Nabila pun setelah diserahi Enzo, beranjak dari kursi dan segera pergi. Sebelum jauh, ia sempat menoleh pada Hextor. "Jangan lupa minum obatnya, Pak." Lalu ia benar-benar pergi menaiki tangga.
Pandangan mata Hextor terlihat bingung. Namun Sergio tersenyum sambil menyenggol pinggang kakaknya.
"Aduuh ...!" Hextor merasakan nyeri di pinggangnya. Sempat ia membungkuk menahan sakit.
"Eh, sorry, sorry." Sergio mengangkat kedua telapak tangannya dan nampak khawatir. "Kakak tertembak ya."
Hextor menatap wajah adiknya. "Bagaimana kamu tau?"
Sergio malah tersenyum. "Aku menempatkan mata-mata di mana-mana."
"Jadi, kamu ke sini juga karena tau apa yang terjadi?"
"Iya, makanya aku mau pastiin Kakak tidak kenapa-kenapa. Sekarang anak buahku sedang mencari keberadaan Marco Rumanov. Akan ku hajjar dia biar tau rasa! Berani-beraninya dia melukai keluarga Ibarez!" Sergio mengangkat kepalan tangannya dengan mata berkilat penuh dendam. Sekilas Sergio jadi berubah jadi orang lain bila sedang marah. Tidak hanya serius tapi dengan wajah mengerikan.
"Hei, aku tak perlu itu. Dia hanya ingin membeli senjata dariku tapi aku tak mau. Dia memang memaksa tapi aku berusaha kabur karena dia ingin menculikku. Dia menembakku, itu juga mungkin tidak sengaja karena suasana klab malam itu sedikit gelap dan anak buahku datang berusaha menyelamatkan aku." Terang Hextor.
"Tapi, tetap saja ... bagaimana kalau Kakak terluka parah? Apa Kakak masih bisa bilang begitu!?" Sergio membalik perkataan kakaknya.
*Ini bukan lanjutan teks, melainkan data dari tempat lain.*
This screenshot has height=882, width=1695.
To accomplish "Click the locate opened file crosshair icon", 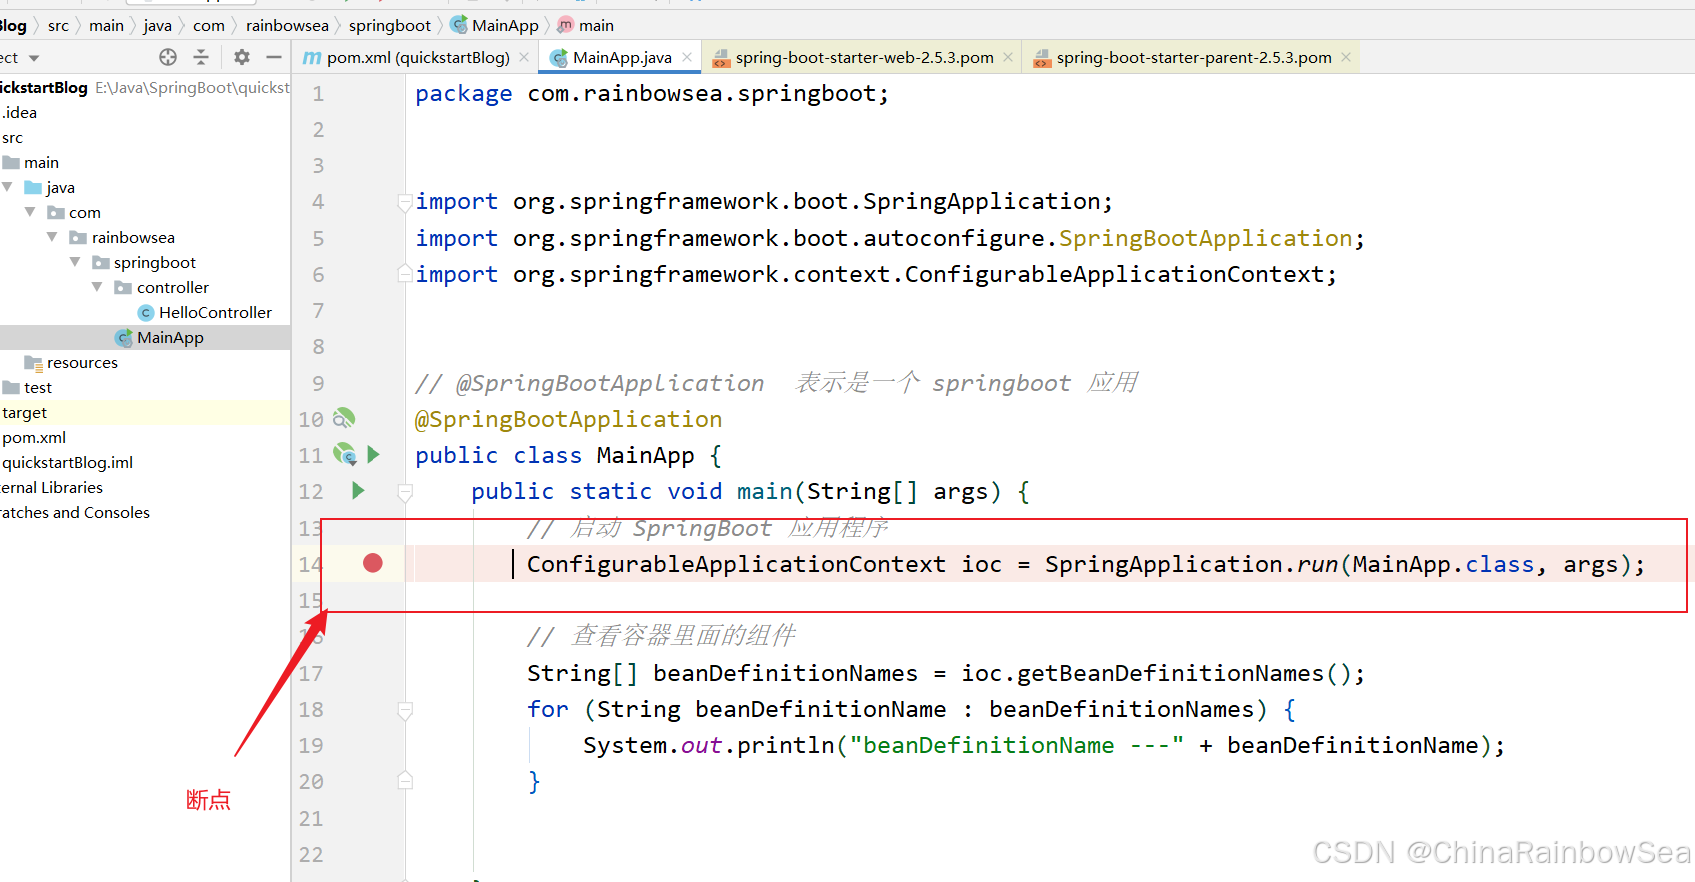I will 168,57.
Hextor tak tahu bagaimana menasehati adiknya karena ia tahu, adiknya sendiri juga biang masalah. Sehari-hari saja, Sergio sering bermasalah dengan orang lain, apalagi kalau dengar anggota keluarga Ibarez ada yang terluka.
Sergio memang lebih mirip ayah mereka, Hugo—pria tegas yang tiada ampun saat mengeksekusi lawan. Hextor lebih mirip ibunya berhati lembut, hanya bedanya Hextor sedikit kaku. Didikan ayahnya juga membuat ia jadi pria yang tegas. "Sergi, lepaskan saja Marco, dia hanya berniat membeli senjata, bukan menargetkanku untuk jadi buruannya."
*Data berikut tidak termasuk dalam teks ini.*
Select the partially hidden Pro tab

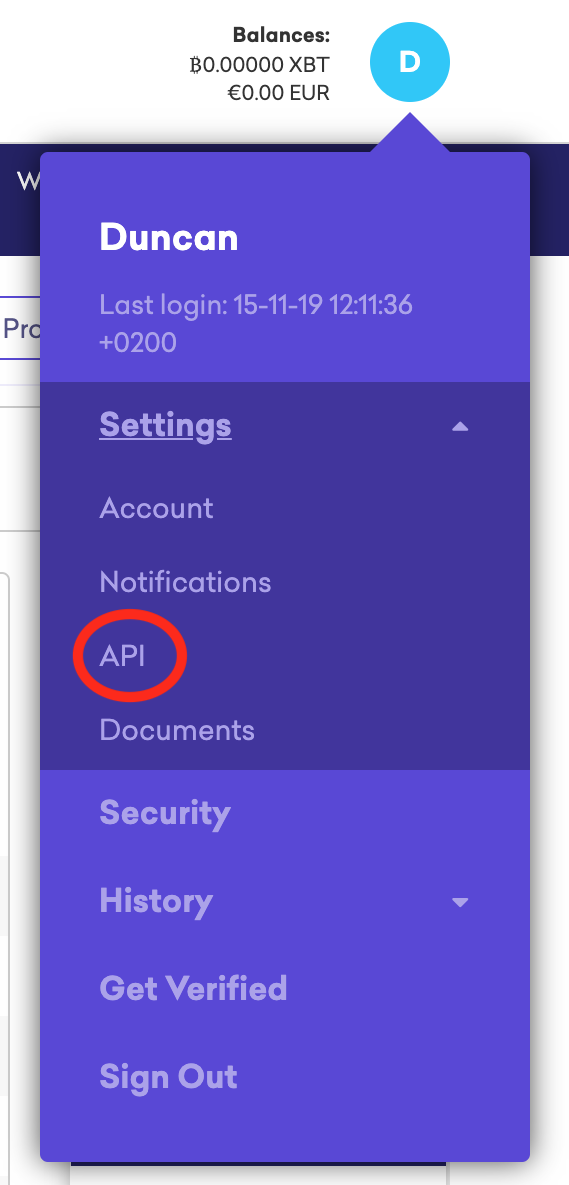[x=20, y=328]
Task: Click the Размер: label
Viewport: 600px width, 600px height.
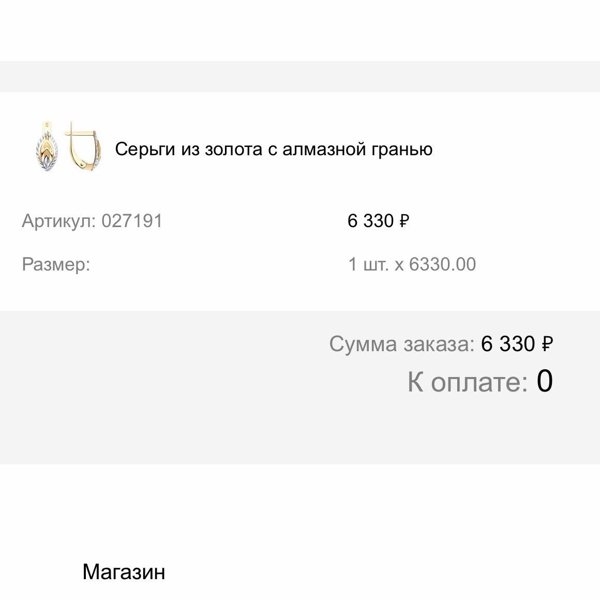Action: tap(56, 264)
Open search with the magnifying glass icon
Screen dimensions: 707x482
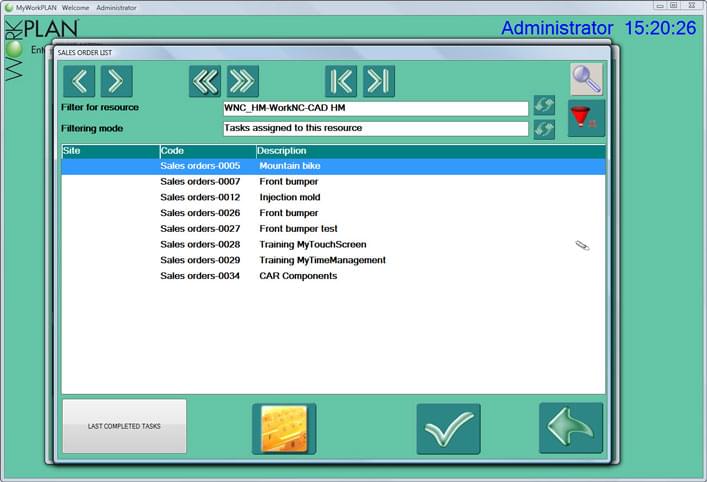tap(586, 79)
Sergio tercengang mendengar ucapan kakaknya. "Kak, anak buahnya telah berani menembak Kakak, itu tandanya dia sudah mengibarkan bendera perang pada keluarga kita!"
"Tapi Sergi ...."
"Assalamualaikum ...."
Hextor melongo. Ia melihat kedua orang tuanya datang. "Ibu ...? Ayah ...?"
"Dijawab dong kalo ibu bilang assalamualaikum." Herlina pura-pura merengut melihat Hextor tak menyahut salamnya.
"Waalaikumsalam, tapi ibu tau dari mana aku di sini? Ibu datang ke rumah?" Hextor masih bingung.
"Tau dari adikmu, dong ...." Herlina mendekat. Ia melihat Hextor, tengah di meja makan. "Kamu belum makan sesiang ini?"
"Oh, belum selesai. Oya, Ibu, Ayah, ayo makan. Sergi juga." Hextor mengajak keluarganya makan bersama.
Sergio lebih dulu menarik kursi. "Aku perkedel aja."
"Ibu juga. Masakan bi Endah memang paling cocok di lidahku." Ibu ikut menarik kursi.
Hugo, pria yang tidak banyak bicara, tapi ia suka mendengarkan keluarganya mengobrol bersama. Apalagi menemani istrinya ke mana-mana.
Sejak pensiun mengurusi perusahaan pembuatan senjata, ia selalu menemani istrinya pergi ke mana pun. Hextor yang sudah jadi pengusaha, diberinya perusahaan pembuatan senjata itu karena orangnya teliti dan pemilih, dan itu juga didukung oleh sang istri.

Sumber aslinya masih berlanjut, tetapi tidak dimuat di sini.